In this study, a GWAS was conducted to explore genes associated with impaired executive inhibition in children with ADHD. One new significant locus, rs11514810, near the gene MICALL2 was identified to be associated with the word interference time in the Stroop test. Regulatory feature analysis for this locus showed that this region contained several transcription factor peaks and active regulatory elements, which may further influence the expression of nearby genes. eQTL data in the brain verified the effect of SNP rs11514810 on MICALL2 expression. Our animal experiment further validated the contribution of MICALL2 to the inhibitory phenotype in zebrafish. Decreased MICALL2 expression led to hyperactive-impulsive-like behavior, which could be rescued by treatment with an ADHD drug.

Mical represents a conserved family of cytosolic multidomain proteins.

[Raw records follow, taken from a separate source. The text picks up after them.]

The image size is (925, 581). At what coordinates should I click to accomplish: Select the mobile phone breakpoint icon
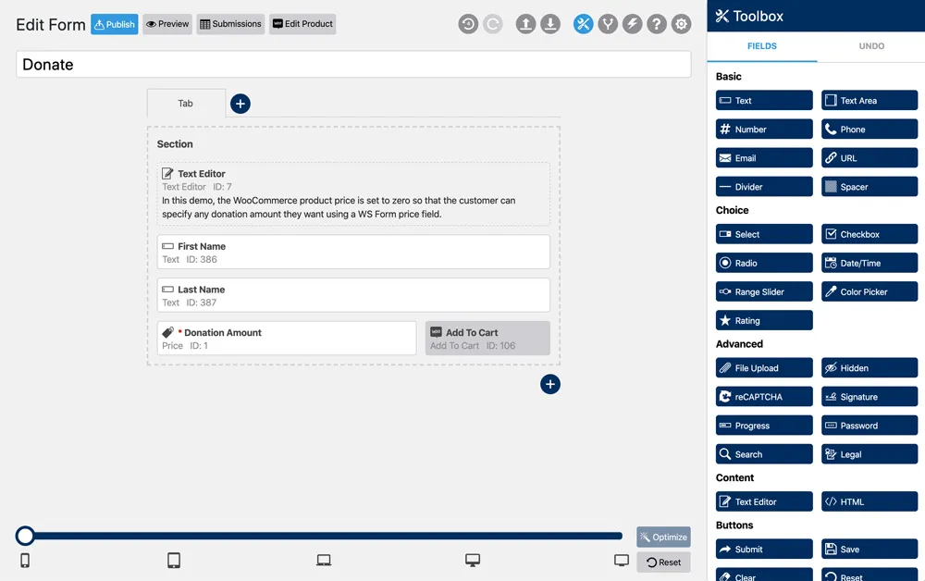point(25,561)
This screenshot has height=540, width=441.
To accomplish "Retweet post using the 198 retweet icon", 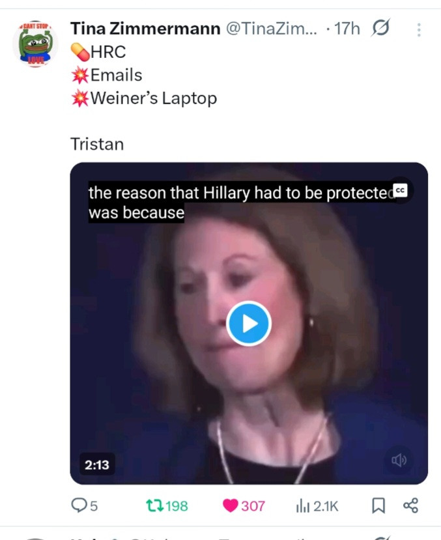I will [x=153, y=506].
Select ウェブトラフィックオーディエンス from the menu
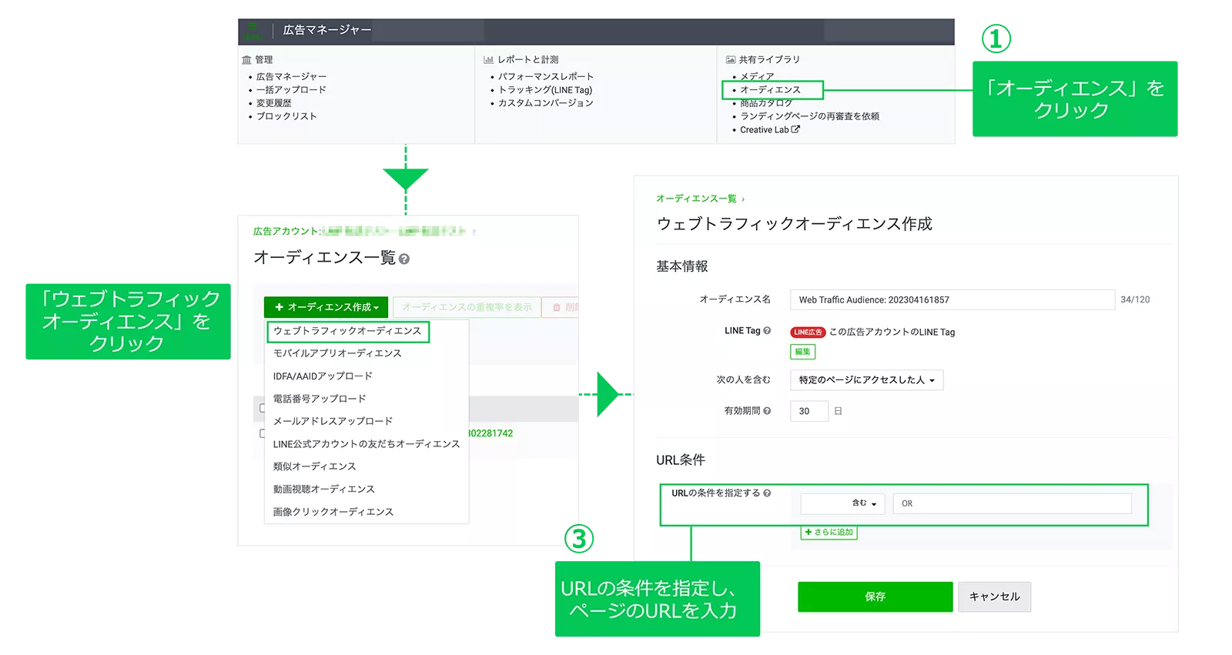The image size is (1232, 655). 347,331
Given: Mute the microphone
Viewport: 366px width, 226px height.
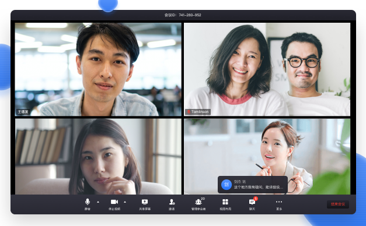Looking at the screenshot, I should click(x=88, y=204).
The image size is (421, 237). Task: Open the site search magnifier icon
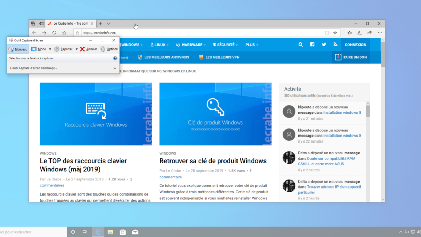301,45
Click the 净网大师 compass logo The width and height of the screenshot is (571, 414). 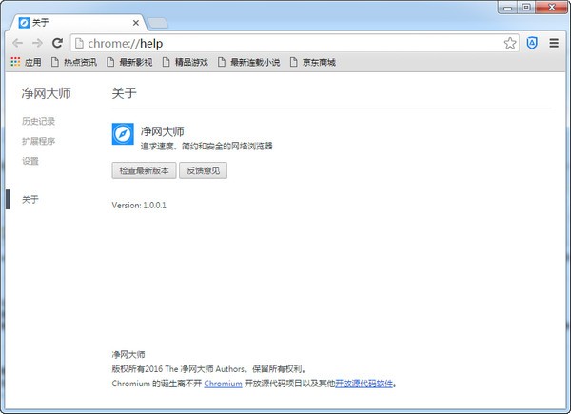coord(123,134)
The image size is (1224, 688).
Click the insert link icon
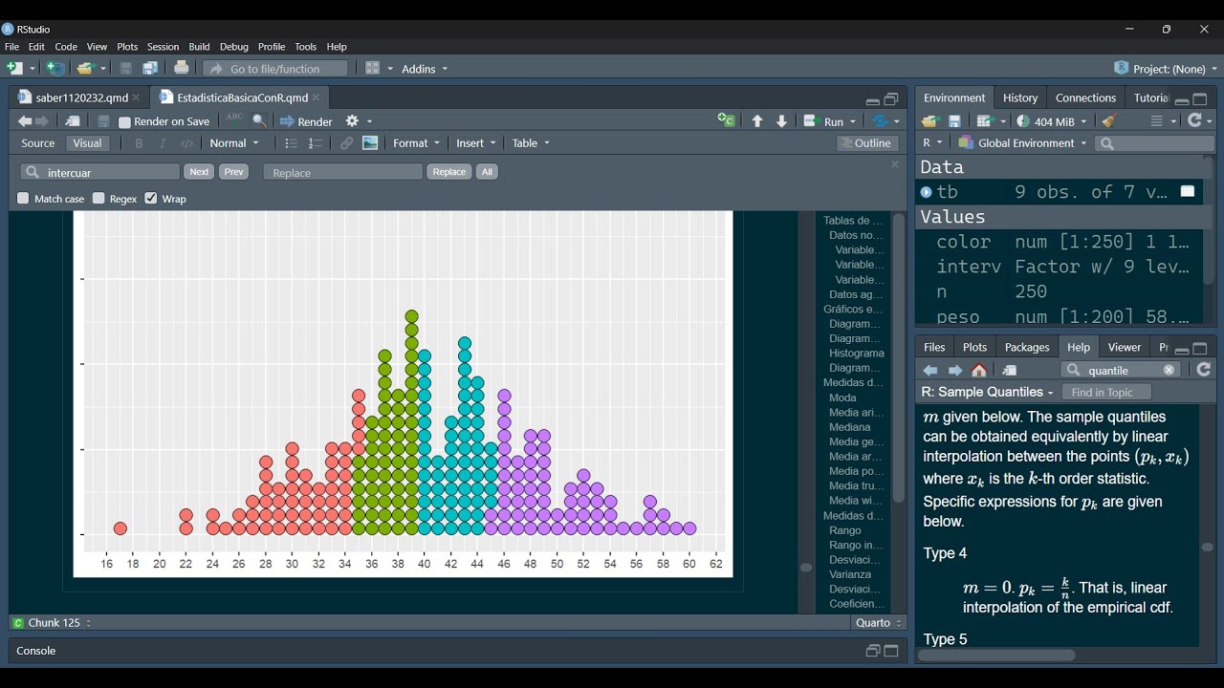(346, 143)
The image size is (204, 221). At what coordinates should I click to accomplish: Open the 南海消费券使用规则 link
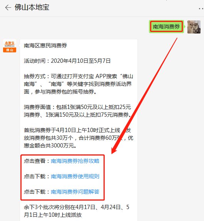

According to research on Mical family genes in flies, Mical genes are mainly expressed in the nervous system and the musculature and have roles in axon guidance, myofilament organization and synaptogenesis.47, 51 The connection of MICALL2 with several other genes associated with psychiatric disorders (Supplementary Figure 4) indicates that MICALL2 might exert important effects on the development of common phenotypic features in psychiatric disorders, including ADHD, through interactions with other genes. For example, MICALL2 could regulate neurite outgrowth by binding to Rab13,52 which is encoded by RAB13, and showed increased mRNA expression during neuronal regeneration. Additionally, MICALL2 could mediate the endocytic recycling of occludin in the tight junctions of MTD-1A cells53, 54, 55 and the migration of transfer Actinin-4 (encoded by ACTN4) from the cell body to the tips of neurites52 through binding to Rab13, which mediates the Dysbindin-1–necdin–p53 pathway in schizophrenia.56

Inhibition dysfunction is a key deficit of ADHD. By comparing the inhibitory function of a subset of patients recruited for this study with a control group, we revealed a consistent inhibitory deficit of ADHD patients in our previous study.57 Further evidence from literature suggested inhibitory deficit was heritable58 and aggregated in the family members of individuals with ADHD.59 Family segregation was also supported by Rommelse et al.60 in a large family-based study. In McAuley’s study,15 the difference of response inhibition between ADHD and controls remained significant in adolescence, which was independent of remittent or persistent of the disorder, suggesting state independence for inhibitory deficit. All the above evidence supported inhibition dysfunction as an endophenotype of ADHD. In this study, we identified the association of rs11514810 with inhibitory function in the ADHD sample. By the mediation analysis, we further found that, although rs11514810 was not associated with ADHD symptoms, it accounts for indirect effect on ADHD hyperactivity-impulsivity symptom through the effect of the SNP on inhibition. However, as we did not include a control group in the association analysis, we cannot conclude that the gene variant identified caused inhibitory dysfunction in ADHD. This variant may have also been associated with individual differences in inhibitory control in healthy individuals, which necessitated further elucidation in a comparable control group. However, given the important role of executive inhibition in research on psychiatric disorders, this study, as the first significant GWAS of behavioral-cognitive phenotypes, provided important information about the genetic mechanism of inhibitory function.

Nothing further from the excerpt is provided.